The seizure of power by Sudan’s military threatened to upend a fragile transition to democracy in the country — the largest on the African continent behind Algeria and Congo — just as it was emerging from decades of harsh autocratic rule and isolation.

The coup followed an uneasy power-sharing arrangement with civilian leaders that had been negotiated after a popular 2019 uprising that toppled Omar al-Bashir, Sudan’s longtime dictator, who has been wanted for years on genocide charges by the International Criminal Court.

Gen Abdel-Fattah Burhan, Sudan’s military leader, has promised a return to a transitional government. But as of Friday, mediation efforts by Volker Perthes, a veteran German diplomat who oversees a UN assistance mission in Sudan, showed no obvious progress.

On the contrary, three Sudan civilian leaders who had met with Perthes were reported to have been arrested Thursday near the UN mission’s headquarters in Khartoum, angering UN officials who said it undermined their organization’s role.

“The UN mission calls on the military leadership to stop arresting politicians and activists and to stop committing further human rights violations,” Farhan Haq, a spokesperson for Secretary-General António Guterres in New York, told reporters Friday.

The Sudan military took other actions Friday that suggested junta leaders were trying to further strengthen their grip on the country. State television reported they had dissolved the boards of all state companies and agricultural projects.

Since the coup, military and security forces have killed at least 13 civilians and injured more than 300, Michelle Bachelet, the United Nations high commissioner for human rights, told the council. “Those responsible for these and other human rights violations must be held fully accountable for their actions,” she said.

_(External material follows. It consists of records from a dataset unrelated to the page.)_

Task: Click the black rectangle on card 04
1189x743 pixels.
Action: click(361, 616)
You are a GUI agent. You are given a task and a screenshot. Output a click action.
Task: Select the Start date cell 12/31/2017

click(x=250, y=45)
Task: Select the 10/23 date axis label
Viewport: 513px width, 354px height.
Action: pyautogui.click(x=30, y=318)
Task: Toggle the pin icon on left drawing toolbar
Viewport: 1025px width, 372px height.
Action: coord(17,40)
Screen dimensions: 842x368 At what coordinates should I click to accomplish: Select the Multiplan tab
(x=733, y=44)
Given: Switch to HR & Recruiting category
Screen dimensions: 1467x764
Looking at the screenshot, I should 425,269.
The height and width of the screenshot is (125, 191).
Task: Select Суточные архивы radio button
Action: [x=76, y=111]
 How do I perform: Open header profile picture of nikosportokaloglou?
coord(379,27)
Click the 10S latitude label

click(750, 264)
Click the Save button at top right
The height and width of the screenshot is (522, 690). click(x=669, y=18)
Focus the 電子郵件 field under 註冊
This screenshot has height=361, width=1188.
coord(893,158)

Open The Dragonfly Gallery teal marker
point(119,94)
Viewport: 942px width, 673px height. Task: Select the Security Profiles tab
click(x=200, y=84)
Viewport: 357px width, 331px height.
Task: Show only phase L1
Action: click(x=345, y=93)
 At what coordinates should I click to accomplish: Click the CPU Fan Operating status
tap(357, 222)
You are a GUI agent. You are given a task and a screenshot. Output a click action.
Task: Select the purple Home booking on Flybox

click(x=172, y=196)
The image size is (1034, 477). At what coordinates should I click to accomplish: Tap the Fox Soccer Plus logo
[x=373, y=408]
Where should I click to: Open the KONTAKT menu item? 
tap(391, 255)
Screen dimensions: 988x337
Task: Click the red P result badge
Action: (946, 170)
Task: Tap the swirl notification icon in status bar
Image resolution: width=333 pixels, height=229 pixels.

The 47-member council adopted without a vote a Britain-led resolution to immediately appoint an independent human rights expert who will work with the UN human rights office in Sudan to follow and report on developments until the restoration of civilian government.

Sudan initially joined Britain, Germany, Norway and the United States in calling for the session, but it later withdrew support and its ambassador in Geneva, Ali Mahmoud, did not speak at the event. Russia, China and Venezuela, which often oppose resolutions targeting a specific country, criticized the resolution as unwarranted foreign interference but opted not to vote against it.

While the Human Rights Council has no enforcement power, its declarations and recommendations can exert a coercive effect on countries that want to avoid the optics of embarrassment and ostracism.

Some diplomats attending the council session did not confine their concern to the situation in Sudan. Africa also has been roiled over the past year by coups in Mali and Guinea, as well as undemocratic transitions of power in Chad and Tunisia that critics have denounced as coups.

Julia Imene-Chanduru, Namibia’s ambassador to the United Nations in Geneva, told the council that military coups should be criminalised and that it must send a message to “dissuade those who have the intention of seizing power with the force of the gun.”